**What this task involves:** Without omitting anything, write out the listing below precisely.

**Data for processing:**

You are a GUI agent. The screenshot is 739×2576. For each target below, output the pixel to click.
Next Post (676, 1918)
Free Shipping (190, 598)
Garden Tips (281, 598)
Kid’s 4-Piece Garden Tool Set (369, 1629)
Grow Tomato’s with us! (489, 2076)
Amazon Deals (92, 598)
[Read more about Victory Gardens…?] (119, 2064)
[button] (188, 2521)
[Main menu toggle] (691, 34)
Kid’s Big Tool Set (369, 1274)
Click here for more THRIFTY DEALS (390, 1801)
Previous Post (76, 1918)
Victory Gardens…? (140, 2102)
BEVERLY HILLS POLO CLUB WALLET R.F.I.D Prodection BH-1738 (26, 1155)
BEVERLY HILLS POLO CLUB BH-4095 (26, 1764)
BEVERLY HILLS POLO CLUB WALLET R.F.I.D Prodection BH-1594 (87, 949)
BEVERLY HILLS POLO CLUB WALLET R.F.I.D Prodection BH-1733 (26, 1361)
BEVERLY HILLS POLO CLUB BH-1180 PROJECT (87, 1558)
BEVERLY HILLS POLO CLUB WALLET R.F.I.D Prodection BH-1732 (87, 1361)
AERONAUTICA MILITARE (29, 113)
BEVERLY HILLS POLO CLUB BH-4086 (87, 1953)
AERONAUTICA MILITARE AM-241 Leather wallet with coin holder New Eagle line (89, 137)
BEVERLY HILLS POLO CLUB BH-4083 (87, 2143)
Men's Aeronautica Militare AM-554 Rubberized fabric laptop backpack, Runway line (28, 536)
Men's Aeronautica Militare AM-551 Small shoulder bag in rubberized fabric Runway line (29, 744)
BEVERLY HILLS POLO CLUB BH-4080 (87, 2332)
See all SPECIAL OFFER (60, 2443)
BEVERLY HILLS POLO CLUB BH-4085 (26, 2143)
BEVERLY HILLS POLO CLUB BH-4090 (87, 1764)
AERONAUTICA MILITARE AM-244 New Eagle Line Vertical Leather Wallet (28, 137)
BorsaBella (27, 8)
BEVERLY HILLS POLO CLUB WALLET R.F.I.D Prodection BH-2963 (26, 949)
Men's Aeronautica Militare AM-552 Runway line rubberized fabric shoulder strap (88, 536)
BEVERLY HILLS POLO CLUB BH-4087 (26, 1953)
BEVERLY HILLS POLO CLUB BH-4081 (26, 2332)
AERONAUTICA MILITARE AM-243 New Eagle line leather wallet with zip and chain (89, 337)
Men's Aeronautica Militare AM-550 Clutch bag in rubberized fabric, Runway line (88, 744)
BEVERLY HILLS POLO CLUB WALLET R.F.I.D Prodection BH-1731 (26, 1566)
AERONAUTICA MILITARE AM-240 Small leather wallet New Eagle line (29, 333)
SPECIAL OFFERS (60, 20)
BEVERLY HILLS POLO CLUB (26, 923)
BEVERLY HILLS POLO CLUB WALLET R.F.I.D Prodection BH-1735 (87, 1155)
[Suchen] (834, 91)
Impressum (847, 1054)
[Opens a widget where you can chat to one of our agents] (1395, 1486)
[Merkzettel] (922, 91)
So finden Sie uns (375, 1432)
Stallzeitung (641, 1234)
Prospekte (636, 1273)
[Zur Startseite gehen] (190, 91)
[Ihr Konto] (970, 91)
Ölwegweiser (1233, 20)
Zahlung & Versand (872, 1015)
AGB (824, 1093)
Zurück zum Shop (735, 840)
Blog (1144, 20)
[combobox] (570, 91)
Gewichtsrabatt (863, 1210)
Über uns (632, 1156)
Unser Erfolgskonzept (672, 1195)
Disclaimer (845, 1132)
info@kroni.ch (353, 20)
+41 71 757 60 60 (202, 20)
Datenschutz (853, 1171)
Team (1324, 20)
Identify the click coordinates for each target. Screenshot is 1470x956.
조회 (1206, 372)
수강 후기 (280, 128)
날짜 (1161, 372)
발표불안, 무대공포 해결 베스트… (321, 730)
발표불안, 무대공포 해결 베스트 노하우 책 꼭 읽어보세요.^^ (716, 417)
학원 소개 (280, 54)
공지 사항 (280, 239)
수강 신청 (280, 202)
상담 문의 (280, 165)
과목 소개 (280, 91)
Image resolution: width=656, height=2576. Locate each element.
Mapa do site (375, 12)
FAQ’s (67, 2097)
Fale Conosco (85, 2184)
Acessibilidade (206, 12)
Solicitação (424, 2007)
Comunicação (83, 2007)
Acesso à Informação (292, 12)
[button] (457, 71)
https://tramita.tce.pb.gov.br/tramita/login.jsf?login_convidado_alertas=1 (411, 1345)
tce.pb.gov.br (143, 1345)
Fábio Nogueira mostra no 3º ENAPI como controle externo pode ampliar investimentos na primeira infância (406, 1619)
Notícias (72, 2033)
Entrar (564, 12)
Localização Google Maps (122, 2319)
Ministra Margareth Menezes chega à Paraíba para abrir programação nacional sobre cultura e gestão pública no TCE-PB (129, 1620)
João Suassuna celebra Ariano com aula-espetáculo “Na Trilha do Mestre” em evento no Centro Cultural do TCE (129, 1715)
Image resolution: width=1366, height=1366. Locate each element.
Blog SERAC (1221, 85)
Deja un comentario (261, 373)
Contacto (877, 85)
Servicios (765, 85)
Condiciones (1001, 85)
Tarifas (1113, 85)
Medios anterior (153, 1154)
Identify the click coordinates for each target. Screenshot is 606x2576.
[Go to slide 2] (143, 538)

**Result of this exercise:**
You are a GUI agent. The screenshot is 739×2576. For each target below, output the pixel to click.
Next Post (676, 1918)
Free Shipping (190, 598)
Garden Tips (281, 598)
Kid’s 4-Piece Garden Tool Set (369, 1629)
Grow Tomato’s with us! (489, 2076)
Amazon Deals (92, 598)
[Read more about Victory Gardens…?] (119, 2064)
[button] (188, 2521)
[Main menu toggle] (691, 34)
Kid’s Big Tool Set (369, 1274)
Click here for more THRIFTY DEALS (390, 1801)
Previous Post (76, 1918)
Victory Gardens…? (140, 2102)
BEVERLY HILLS POLO CLUB WALLET R.F.I.D Prodection BH-1738 (26, 1155)
BEVERLY HILLS POLO CLUB BH-4095 (26, 1764)
BEVERLY HILLS POLO CLUB WALLET R.F.I.D Prodection BH-1594 (87, 949)
BEVERLY HILLS POLO CLUB WALLET R.F.I.D Prodection BH-1733 (26, 1361)
BEVERLY HILLS POLO CLUB BH-1180 PROJECT (87, 1558)
BEVERLY HILLS POLO CLUB WALLET R.F.I.D Prodection BH-1732 (87, 1361)
AERONAUTICA MILITARE (29, 113)
BEVERLY HILLS POLO CLUB BH-4086 (87, 1953)
AERONAUTICA MILITARE AM-241 Leather wallet with coin holder New Eagle line (89, 137)
BEVERLY HILLS POLO CLUB BH-4083 (87, 2143)
Men's Aeronautica Militare AM-554 Rubberized fabric laptop backpack, Runway line (28, 536)
Men's Aeronautica Militare AM-551 Small shoulder bag in rubberized fabric Runway line (29, 744)
BEVERLY HILLS POLO CLUB BH-4080 (87, 2332)
See all SPECIAL OFFER (60, 2443)
BEVERLY HILLS POLO CLUB BH-4085 (26, 2143)
BEVERLY HILLS POLO CLUB BH-4090 (87, 1764)
AERONAUTICA MILITARE AM-244 New Eagle Line Vertical Leather Wallet (28, 137)
BorsaBella (27, 8)
BEVERLY HILLS POLO CLUB WALLET R.F.I.D Prodection BH-2963 (26, 949)
Men's Aeronautica Militare AM-552 Runway line rubberized fabric shoulder strap (88, 536)
BEVERLY HILLS POLO CLUB BH-4087 (26, 1953)
BEVERLY HILLS POLO CLUB BH-4081 (26, 2332)
AERONAUTICA MILITARE AM-243 New Eagle line leather wallet with zip and chain (89, 337)
Men's Aeronautica Militare AM-550 Clutch bag in rubberized fabric, Runway line (88, 744)
BEVERLY HILLS POLO CLUB WALLET R.F.I.D Prodection BH-1731 (26, 1566)
AERONAUTICA MILITARE AM-240 Small leather wallet New Eagle line (29, 333)
SPECIAL OFFERS (60, 20)
BEVERLY HILLS POLO CLUB (26, 923)
BEVERLY HILLS POLO CLUB WALLET R.F.I.D Prodection BH-1735 (87, 1155)
[Suchen] (834, 91)
Impressum (847, 1054)
[Opens a widget where you can chat to one of our agents] (1395, 1486)
[Merkzettel] (922, 91)
So finden Sie uns (375, 1432)
Stallzeitung (641, 1234)
Prospekte (636, 1273)
[Zur Startseite gehen] (190, 91)
[Ihr Konto] (970, 91)
Ölwegweiser (1233, 20)
Zahlung & Versand (872, 1015)
AGB (824, 1093)
Zurück zum Shop (735, 840)
Blog (1144, 20)
[combobox] (570, 91)
Gewichtsrabatt (863, 1210)
Über uns (632, 1156)
Unser Erfolgskonzept (672, 1195)
Disclaimer (845, 1132)
info@kroni.ch (353, 20)
+41 71 757 60 60 (202, 20)
Datenschutz (853, 1171)
Team (1324, 20)
Identify the click coordinates for each target. Screenshot is 1470x956.
조회 (1206, 372)
수강 후기 (280, 128)
날짜 (1161, 372)
발표불안, 무대공포 해결 베스트… (321, 730)
발표불안, 무대공포 해결 베스트 노하우 책 꼭 읽어보세요.^^ (716, 417)
학원 소개 (280, 54)
공지 사항 (280, 239)
수강 신청 (280, 202)
상담 문의 (280, 165)
과목 소개 (280, 91)
Image resolution: width=656, height=2576. Locate each element.
Mapa do site (375, 12)
FAQ’s (67, 2097)
Fale Conosco (85, 2184)
Acessibilidade (206, 12)
Solicitação (424, 2007)
Comunicação (83, 2007)
Acesso à Informação (292, 12)
[button] (457, 71)
https://tramita.tce.pb.gov.br/tramita/login.jsf?login_convidado_alertas=1 (411, 1345)
tce.pb.gov.br (143, 1345)
Fábio Nogueira mostra no 3º ENAPI como controle externo pode ampliar investimentos na primeira infância (406, 1619)
Notícias (72, 2033)
Entrar (564, 12)
Localização Google Maps (122, 2319)
Ministra Margareth Menezes chega à Paraíba para abrir programação nacional sobre cultura e gestão pública no TCE-PB (129, 1620)
João Suassuna celebra Ariano com aula-espetáculo “Na Trilha do Mestre” em evento no Centro Cultural do TCE (129, 1715)
Image resolution: width=1366, height=1366. Locate each element.
Blog SERAC (1221, 85)
Deja un comentario (261, 373)
Contacto (877, 85)
Servicios (765, 85)
Condiciones (1001, 85)
Tarifas (1113, 85)
Medios anterior (153, 1154)
Identify the click coordinates for each target. Screenshot is 606x2576.
[Go to slide 2] (143, 538)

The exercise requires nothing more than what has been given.